## RECORDS SHOWN
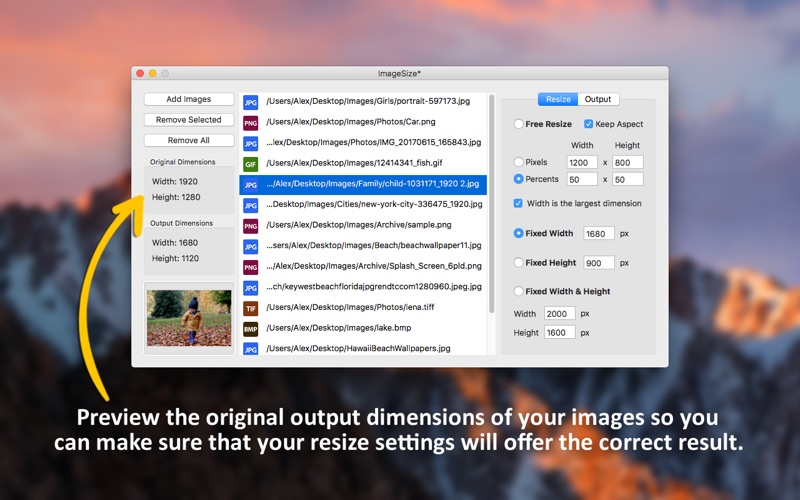Screen dimensions: 800x500
Task: Click the file list vertical scrollbar
Action: click(x=491, y=200)
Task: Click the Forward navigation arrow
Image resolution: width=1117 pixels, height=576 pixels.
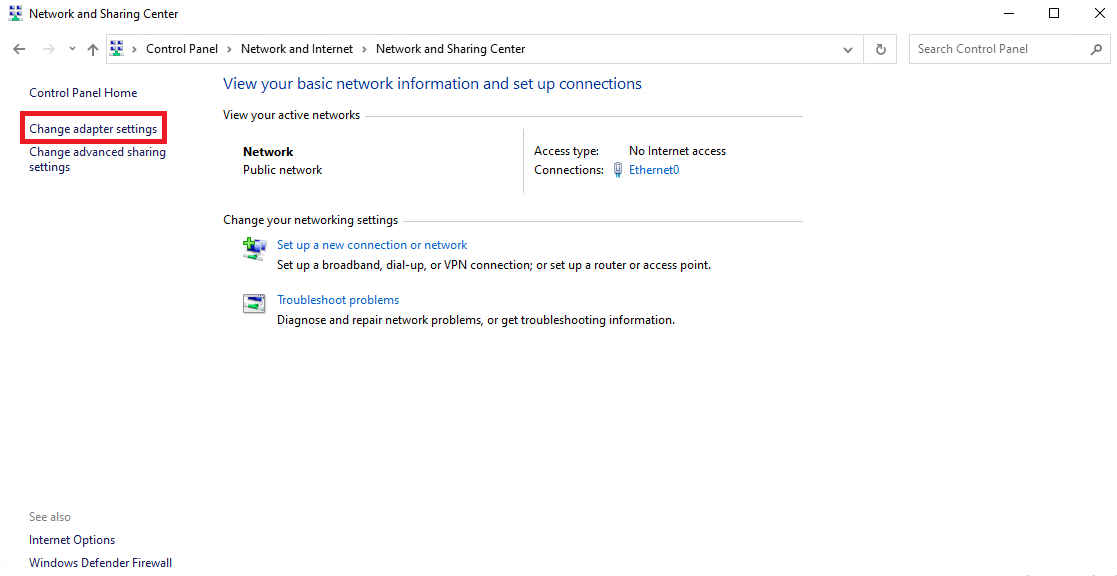Action: click(x=48, y=49)
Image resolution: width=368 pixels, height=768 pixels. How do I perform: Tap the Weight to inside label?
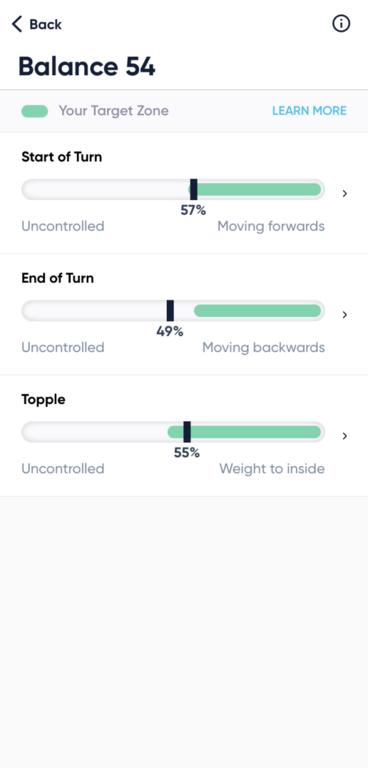(x=272, y=469)
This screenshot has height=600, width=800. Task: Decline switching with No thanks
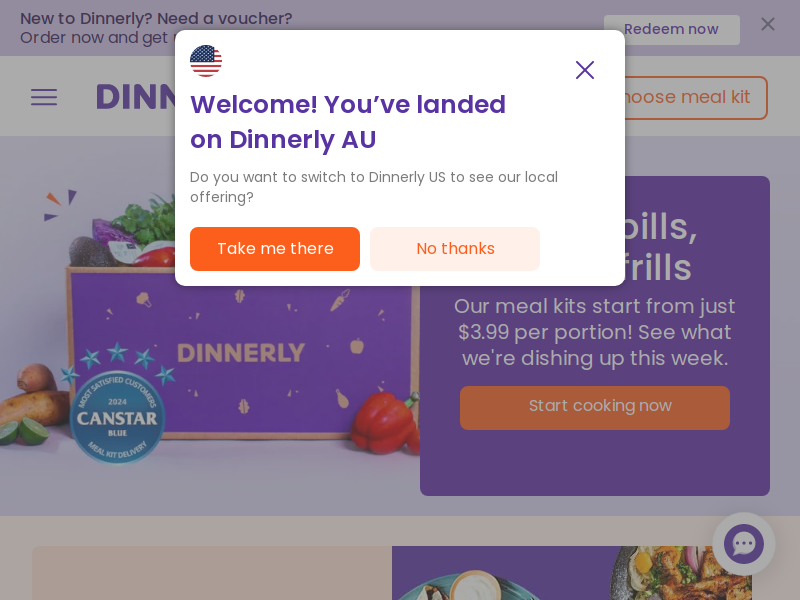[x=455, y=248]
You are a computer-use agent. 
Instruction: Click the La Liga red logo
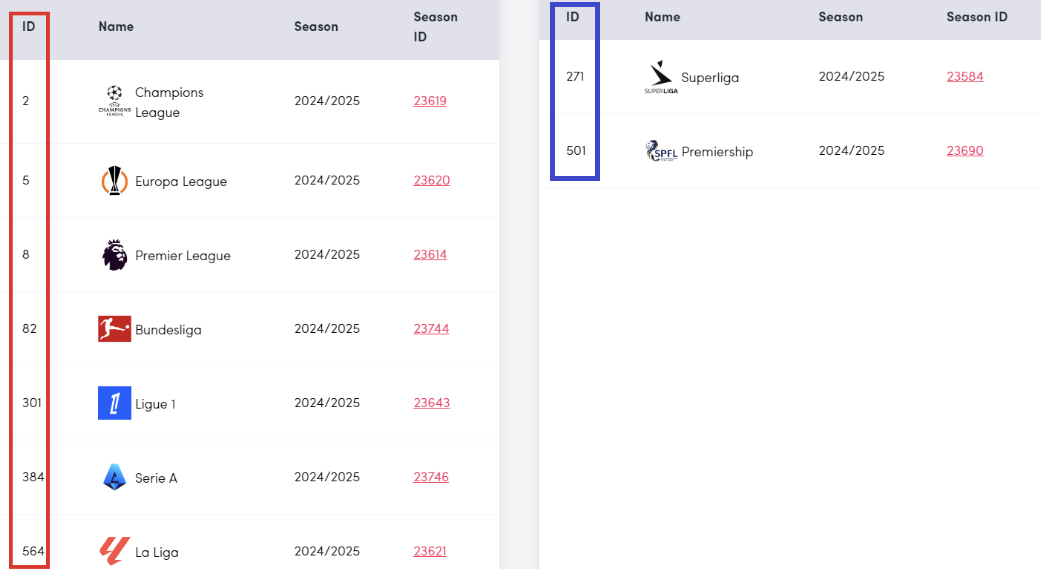point(114,550)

## TASK TO CARRY OUT
Everything from the line containing "Task: Click the Forward navigation arrow" to the last line of the records above should be reproduced exactly, except the pictures.

## TASK RESPONSE
Task: Click the Forward navigation arrow
Image resolution: width=1117 pixels, height=576 pixels.
Action: click(x=48, y=49)
Image resolution: width=368 pixels, height=768 pixels. How do I perform: Tap the Weight to inside label?
(x=272, y=469)
This screenshot has height=600, width=800. Task: Decline switching with No thanks
[x=455, y=248]
You are a computer-use agent. 
Instruction: Click the La Liga red logo
point(114,550)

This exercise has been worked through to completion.